Automatische Entscheidungen
Anzahl und Vielfalt an Objekten im Luftraum werden weiter steigen (z.B. Drohnen, Satelliten, Hyperschallraketen). Die Bewertung von Sensorsignalen wird damit schwieriger und es werden immer mehr Verfahren der Künstliche Intelligenz (KI) erforderlich sein, um für gewisse Teilaufgaben Entscheidungen automatisch zu treffen. Auch die Weiterentwicklung der Waffensysteme mit höherer Treffsicherheit und kürzeren Flugzeiten wird zunehmend Techniken der Künstlichen Intelligenz erforderlich machen. Es gibt auch bereits Forderungen in Zusammenhang mit Frühwarnsystemen autonome KI-Systems zu entwickeln, da für menschliche Entscheidungen keine Zeit bleibt. Ein Testen solcher Systeme unter realen Bedingungen ist aber kaum möglich. Auch wird es im Vergleich zu anderen KI-Anwendungen (z.B. autonomes Fahren) deutlich weniger „Lerndaten“ geben, um die nötigen Erkennungskriterien zu erzeugen. Dies kann zu unvorhersehbaren Effekten führen, die eventuell von Menschen nicht bewertet und kontrolliert werden können. In der kurzen verfügbaren Zeit wird es in der Regel auch nicht möglich sein, Entscheidungen der Maschine zu überprüfen. Dem Menschen bleibt nur zu glauben, was die Maschine liefert. Das Problem automatischer Entscheidungen wird in https://www.fwes.info/fwes-ki-20-1.pdf behandelt.
Viele Atommächte
Inzwischen gibt es einige Atommächte. Nicht nur USA und Russland verfügen hierbei über Frühwarnsysteme, sondern auch Atommächte wie China bauen solche auf.
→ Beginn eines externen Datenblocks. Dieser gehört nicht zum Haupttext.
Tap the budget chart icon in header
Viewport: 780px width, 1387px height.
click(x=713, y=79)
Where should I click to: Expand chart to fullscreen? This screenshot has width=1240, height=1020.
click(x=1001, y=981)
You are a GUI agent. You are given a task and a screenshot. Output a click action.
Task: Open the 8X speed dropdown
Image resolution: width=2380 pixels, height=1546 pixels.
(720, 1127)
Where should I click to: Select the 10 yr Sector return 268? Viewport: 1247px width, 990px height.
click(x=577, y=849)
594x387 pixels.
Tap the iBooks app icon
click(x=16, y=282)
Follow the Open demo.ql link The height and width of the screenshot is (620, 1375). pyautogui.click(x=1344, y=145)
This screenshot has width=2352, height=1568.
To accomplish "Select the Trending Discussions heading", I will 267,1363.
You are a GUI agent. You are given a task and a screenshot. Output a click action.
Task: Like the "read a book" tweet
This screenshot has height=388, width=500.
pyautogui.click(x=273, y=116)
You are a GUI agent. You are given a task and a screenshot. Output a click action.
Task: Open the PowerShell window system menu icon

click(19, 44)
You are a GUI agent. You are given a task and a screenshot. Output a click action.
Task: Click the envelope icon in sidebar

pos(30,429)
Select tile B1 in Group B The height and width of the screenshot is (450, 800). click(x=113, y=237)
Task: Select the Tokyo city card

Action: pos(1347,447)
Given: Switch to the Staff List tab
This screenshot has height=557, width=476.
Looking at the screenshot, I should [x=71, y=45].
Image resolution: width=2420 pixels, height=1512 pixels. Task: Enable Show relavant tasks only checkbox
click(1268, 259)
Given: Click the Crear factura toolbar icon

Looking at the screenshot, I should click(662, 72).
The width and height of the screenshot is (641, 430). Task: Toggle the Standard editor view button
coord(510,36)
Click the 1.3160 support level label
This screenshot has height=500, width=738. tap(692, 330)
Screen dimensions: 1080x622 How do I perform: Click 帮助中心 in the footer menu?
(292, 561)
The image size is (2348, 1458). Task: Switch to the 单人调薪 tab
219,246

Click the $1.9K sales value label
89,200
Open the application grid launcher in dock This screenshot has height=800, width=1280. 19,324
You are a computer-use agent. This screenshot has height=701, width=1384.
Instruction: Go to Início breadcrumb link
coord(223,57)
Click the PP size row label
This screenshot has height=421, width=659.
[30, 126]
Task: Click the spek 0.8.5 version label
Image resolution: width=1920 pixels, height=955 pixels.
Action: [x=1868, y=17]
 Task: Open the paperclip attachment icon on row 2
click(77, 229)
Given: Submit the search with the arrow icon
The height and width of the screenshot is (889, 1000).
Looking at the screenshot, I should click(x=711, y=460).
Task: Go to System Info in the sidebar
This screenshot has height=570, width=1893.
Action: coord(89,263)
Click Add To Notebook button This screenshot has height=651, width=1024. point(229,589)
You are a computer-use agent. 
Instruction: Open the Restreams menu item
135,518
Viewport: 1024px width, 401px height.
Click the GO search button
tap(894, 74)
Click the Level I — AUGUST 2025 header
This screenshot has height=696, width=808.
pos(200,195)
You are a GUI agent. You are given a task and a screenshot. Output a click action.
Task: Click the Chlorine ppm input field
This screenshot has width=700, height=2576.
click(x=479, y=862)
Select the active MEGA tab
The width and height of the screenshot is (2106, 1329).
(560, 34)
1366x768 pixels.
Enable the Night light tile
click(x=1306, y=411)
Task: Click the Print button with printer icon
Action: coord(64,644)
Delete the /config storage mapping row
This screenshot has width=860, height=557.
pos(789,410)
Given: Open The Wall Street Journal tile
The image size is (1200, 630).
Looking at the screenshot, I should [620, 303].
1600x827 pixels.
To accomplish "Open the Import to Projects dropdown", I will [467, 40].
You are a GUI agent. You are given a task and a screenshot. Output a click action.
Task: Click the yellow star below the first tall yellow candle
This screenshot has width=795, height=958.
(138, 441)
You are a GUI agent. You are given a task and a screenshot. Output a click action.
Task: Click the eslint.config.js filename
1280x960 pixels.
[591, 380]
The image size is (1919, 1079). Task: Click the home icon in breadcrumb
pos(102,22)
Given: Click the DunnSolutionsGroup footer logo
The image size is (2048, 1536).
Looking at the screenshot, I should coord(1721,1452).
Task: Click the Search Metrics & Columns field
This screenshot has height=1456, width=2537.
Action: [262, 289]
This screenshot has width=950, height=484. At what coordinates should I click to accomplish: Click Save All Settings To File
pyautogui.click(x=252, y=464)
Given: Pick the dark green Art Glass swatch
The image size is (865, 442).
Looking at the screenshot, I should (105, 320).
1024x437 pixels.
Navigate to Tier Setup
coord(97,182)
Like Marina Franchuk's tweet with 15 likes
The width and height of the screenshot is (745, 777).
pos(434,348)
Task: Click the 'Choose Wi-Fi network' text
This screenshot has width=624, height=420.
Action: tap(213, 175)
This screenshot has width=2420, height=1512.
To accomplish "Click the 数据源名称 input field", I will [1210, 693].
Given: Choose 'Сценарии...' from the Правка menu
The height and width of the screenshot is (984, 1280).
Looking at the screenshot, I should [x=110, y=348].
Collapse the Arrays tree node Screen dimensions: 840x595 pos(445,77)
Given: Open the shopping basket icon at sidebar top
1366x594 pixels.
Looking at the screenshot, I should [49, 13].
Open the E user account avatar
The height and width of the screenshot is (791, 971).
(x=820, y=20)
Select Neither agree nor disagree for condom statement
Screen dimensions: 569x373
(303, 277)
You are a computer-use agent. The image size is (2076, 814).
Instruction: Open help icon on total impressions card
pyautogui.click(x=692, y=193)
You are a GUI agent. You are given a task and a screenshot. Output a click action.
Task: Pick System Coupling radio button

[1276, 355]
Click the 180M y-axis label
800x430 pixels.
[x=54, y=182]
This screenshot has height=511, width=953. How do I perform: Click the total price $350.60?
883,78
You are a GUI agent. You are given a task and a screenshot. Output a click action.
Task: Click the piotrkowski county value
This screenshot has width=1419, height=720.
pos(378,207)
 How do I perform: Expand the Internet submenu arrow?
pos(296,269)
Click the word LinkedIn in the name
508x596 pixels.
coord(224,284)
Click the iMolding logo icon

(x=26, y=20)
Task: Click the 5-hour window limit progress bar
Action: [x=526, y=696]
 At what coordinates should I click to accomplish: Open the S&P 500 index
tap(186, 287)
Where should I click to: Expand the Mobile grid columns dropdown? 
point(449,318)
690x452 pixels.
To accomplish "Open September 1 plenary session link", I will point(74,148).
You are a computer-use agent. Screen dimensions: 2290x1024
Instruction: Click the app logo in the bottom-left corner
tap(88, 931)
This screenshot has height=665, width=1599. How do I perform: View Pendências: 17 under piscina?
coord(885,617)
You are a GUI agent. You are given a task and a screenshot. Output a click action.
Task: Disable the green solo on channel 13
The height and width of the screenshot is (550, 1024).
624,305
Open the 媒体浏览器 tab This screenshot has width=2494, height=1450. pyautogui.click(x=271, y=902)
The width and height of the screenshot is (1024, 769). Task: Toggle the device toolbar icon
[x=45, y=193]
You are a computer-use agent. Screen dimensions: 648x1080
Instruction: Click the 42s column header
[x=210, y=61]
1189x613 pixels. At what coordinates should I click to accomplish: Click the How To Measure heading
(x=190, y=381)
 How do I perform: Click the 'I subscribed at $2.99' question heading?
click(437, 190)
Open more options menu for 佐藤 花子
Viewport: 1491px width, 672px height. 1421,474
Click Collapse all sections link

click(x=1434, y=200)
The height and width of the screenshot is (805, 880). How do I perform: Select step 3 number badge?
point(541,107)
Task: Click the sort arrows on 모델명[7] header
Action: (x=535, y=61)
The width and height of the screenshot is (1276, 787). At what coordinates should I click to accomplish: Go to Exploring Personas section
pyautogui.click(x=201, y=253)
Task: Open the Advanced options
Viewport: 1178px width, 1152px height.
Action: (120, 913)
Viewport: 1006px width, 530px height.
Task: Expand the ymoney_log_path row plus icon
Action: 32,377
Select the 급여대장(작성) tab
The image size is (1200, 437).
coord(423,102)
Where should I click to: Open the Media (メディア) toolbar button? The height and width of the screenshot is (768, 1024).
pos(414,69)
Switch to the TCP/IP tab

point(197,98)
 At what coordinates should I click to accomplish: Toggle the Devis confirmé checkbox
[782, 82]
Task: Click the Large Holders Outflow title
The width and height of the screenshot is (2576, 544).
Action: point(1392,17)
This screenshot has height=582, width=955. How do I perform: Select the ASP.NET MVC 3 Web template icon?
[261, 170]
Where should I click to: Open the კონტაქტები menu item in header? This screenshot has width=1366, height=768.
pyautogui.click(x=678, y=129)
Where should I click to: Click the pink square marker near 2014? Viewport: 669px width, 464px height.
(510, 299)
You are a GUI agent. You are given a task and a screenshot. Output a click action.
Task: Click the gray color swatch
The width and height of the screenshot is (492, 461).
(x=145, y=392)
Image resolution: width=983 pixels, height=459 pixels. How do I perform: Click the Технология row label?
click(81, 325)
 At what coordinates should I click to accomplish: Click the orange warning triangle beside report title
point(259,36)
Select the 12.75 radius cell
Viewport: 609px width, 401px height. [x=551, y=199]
Auch in diesen Frühwarnsystemen kann es zu Fehlern und falschen Entscheidungen mit fatalen globalen Folgen kommen.
Krieg -> Atomkrieg
Wenn es zu einer kriegerischen Auseinandersetzung kommt, an der Atommächte in Gegnerschaft beteiligt sind, dann wird daraus sehr wahrscheinlich eine „hybride Kriegsführung“ mit zunehmenden Cyberangriffen entstehen. Wenn aufgrund eines Computerfehlers während eines kriegerischen Konflikts ein Frühwarnsystem angreifende Atomraketen meldet und dies in zeitlichem Zusammenhang mit weiteren Ereignissen, wie z.B. schwerwiegenden Cyberangriffen steht, ist ein kausaler Zusammenhang für die Bewertungsmannschaften plausibel. D.h. es besteht die Gefahr, dass die Angriffsmeldung als gültig angenommen wird, was zu einem Atomkrieg aus Versehen führen kann. Eine solche Gefahr besteht heute nicht nur zwischen den Großmächten USA und Russland, sondern kann von jeder Atommacht ausgehen, z.B. im Rahmen eines Konflikts zwischen Indien und Pakistan. Auch ein begrenzter nuklearer Schlagabtausch, z.B. zwischen Indien und Pakistan kann zu einem nuklearen Winter mit gravierenden Folgen für die gesamte Menschheit führen.